Forty years on from his father's success, current Milan captain Paolo Maldini is 90 minutes away from holding up that huge Cup, again on English soil.
This time it is Manchester United's Old Trafford that is the theatre to a unique dream.
Most sons of famous footballers are condemned to eternally playing in their father's shadow with even their greatest successes compared with the achievements of another man, in another era.
As Italy's most-capped player of all-time, the winner of six Italian titles and three European Cups, Paolo Maldini has long since passed that test however.
But it was the classy central defender Franco Baresi and current assistant coach Mauro Tassotti who raised the Cups in those three European triumphs and now Maldini is relishing the chance to have his own moment of glory.
"There have been some strange recurrences at important moments in my career," Paolo Maldini told Reuters as he prepared for Wednesday's final.
"It has happened a lot in my career and my life that I have found myself in the same situation as my father, after all I am doing the same job as him.
"I hope that once again my story and his will follow the same path," said the Milan captain.
DIFFERENT STORY
This year's final is the first all-Italian affair and sees two teams with rich European pedigrees face each other but it was a different story 40 years ago.
Real Madrid had won the first five Cups, including a 3-2 extra-time victory over Milan in 1958, and their domination was broken only by another famous side from the south of the continent -- Portugal's Benfica.
A year before they met Milan, Benfica had crushed Real 5-3 in one of the all-time great finals, the final two goals coming from their inspiration Eusebio.
But they met their match in a Milan side featuring the classy Gianni Rivera in attack and the tireless defensive midfield work of current Italy coach Giovanni Trapattoni.

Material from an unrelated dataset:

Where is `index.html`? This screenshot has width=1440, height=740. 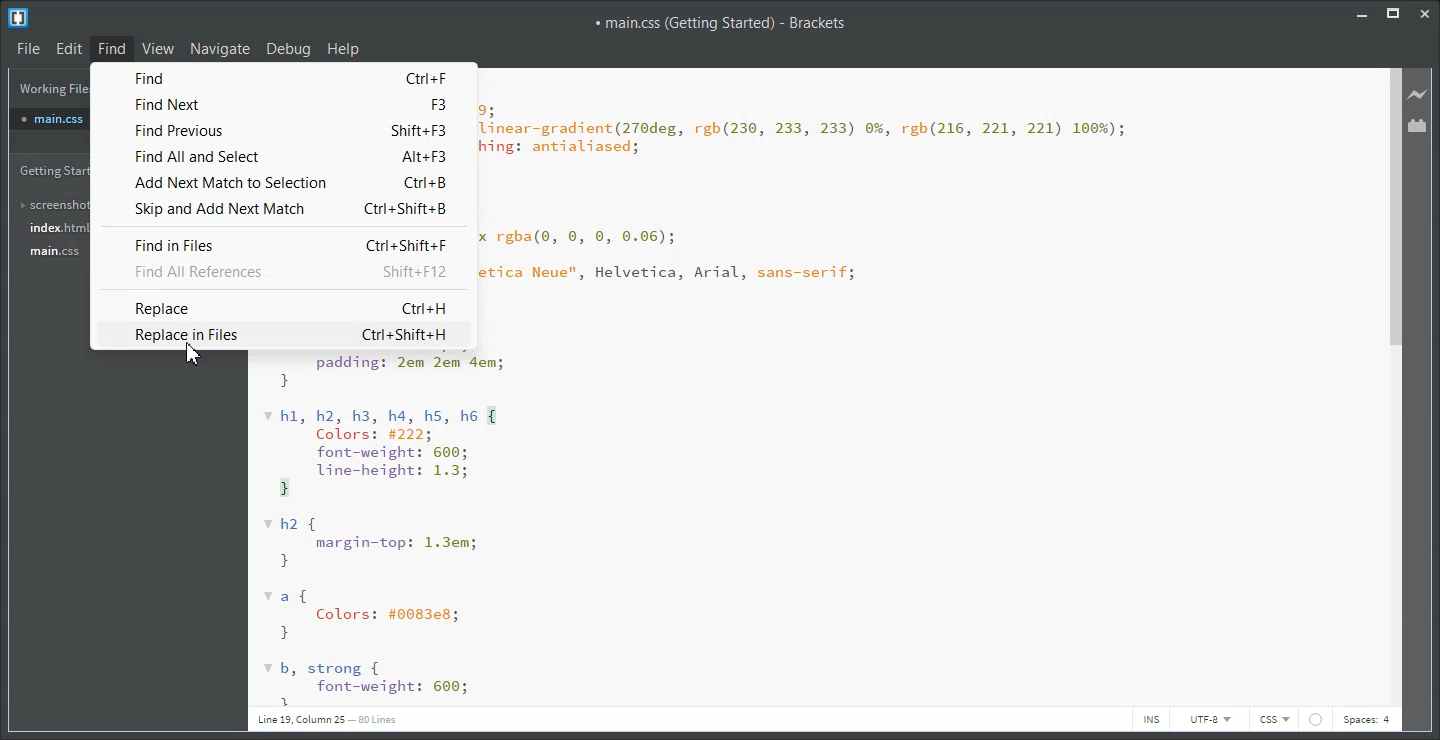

After Eusebio had opened the scoring, Milan's Brazilian-born striker Jose Altafini struck twice after the break to ensure that Cesare Maldini made his way up to the royal box to claim the treasured trophy.

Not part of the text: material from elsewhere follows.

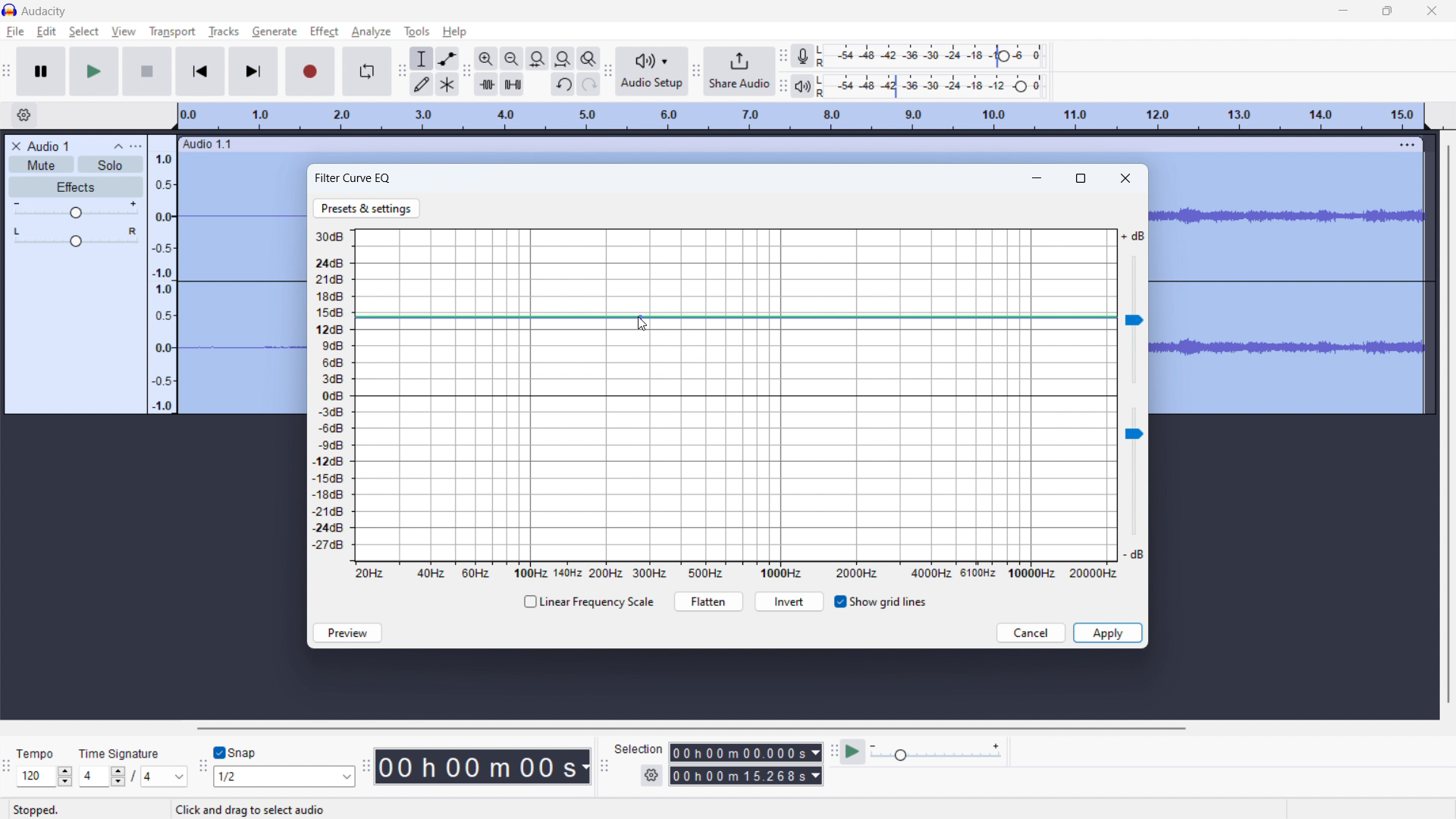  Describe the element at coordinates (854, 751) in the screenshot. I see `play at speed` at that location.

"I remember everything from that day," said Cesare. "From the moment I entered Wembley, which provoked such an incredible emotion because it felt like you were entering a cathedral, right up until that moment when I raised the trophy,"

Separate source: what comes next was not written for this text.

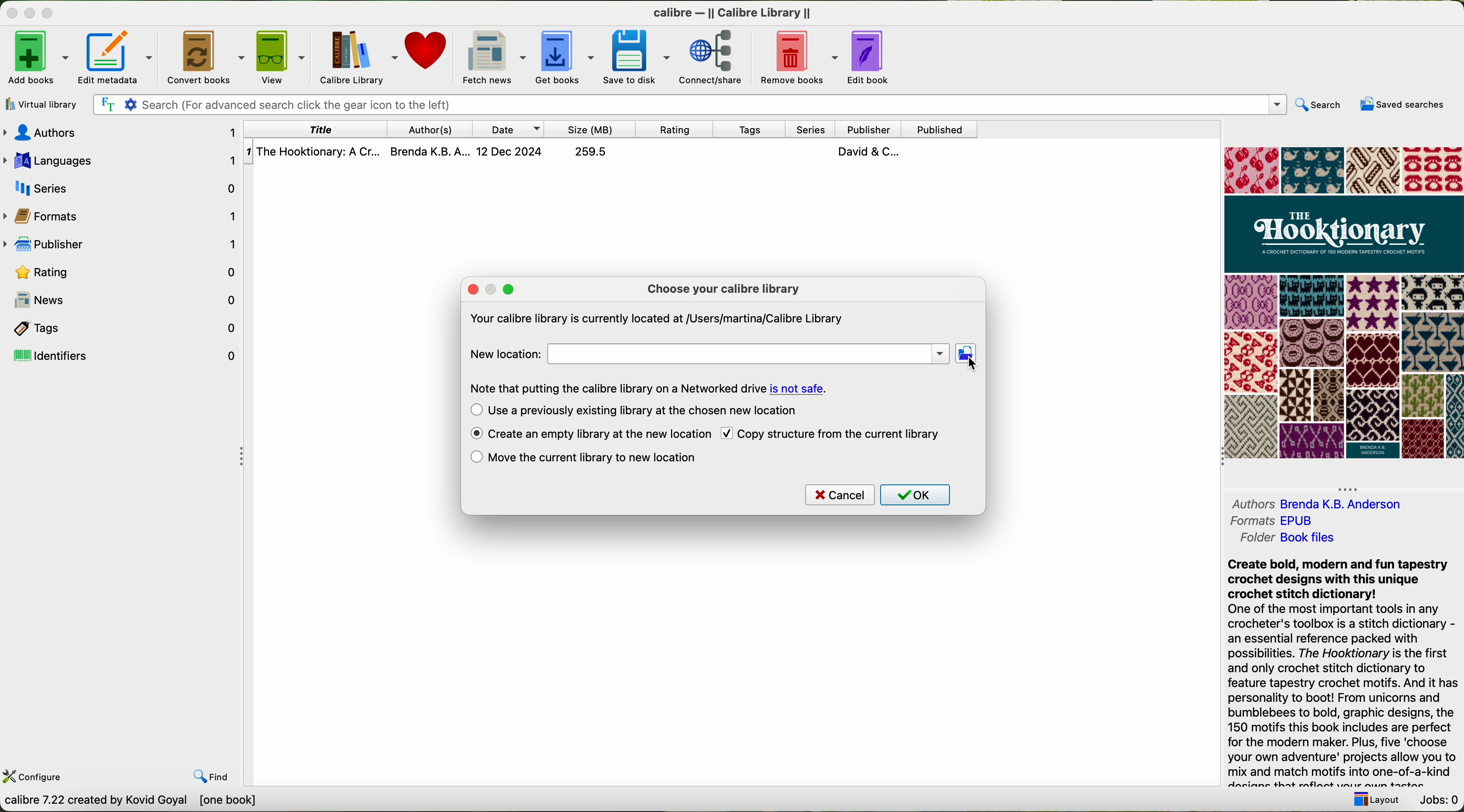 This screenshot has height=812, width=1464. What do you see at coordinates (718, 103) in the screenshot?
I see `search bar` at bounding box center [718, 103].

It was a moment that was at the centre of the football-filled childhood of Paolo Maldini.
"That photograph was the clearest image I had of my father's career because I never saw him play -- he had finished before I was born," says Paolo.
"Then of course it is the image you see when you enter the club's headquarters -- there it is my father with the Cup held high".
His father will be at Old Trafford on Wednesday hoping, for once, that he can do something Paolo was unable to do and see a Maldini lift the European Cup.
"What a thing, this final will also be played in England and as England always brought me good fortune, I am going to Manchester hoping Lady Luck is with me. After all 40 years on the captain of Milan is still called Maldini".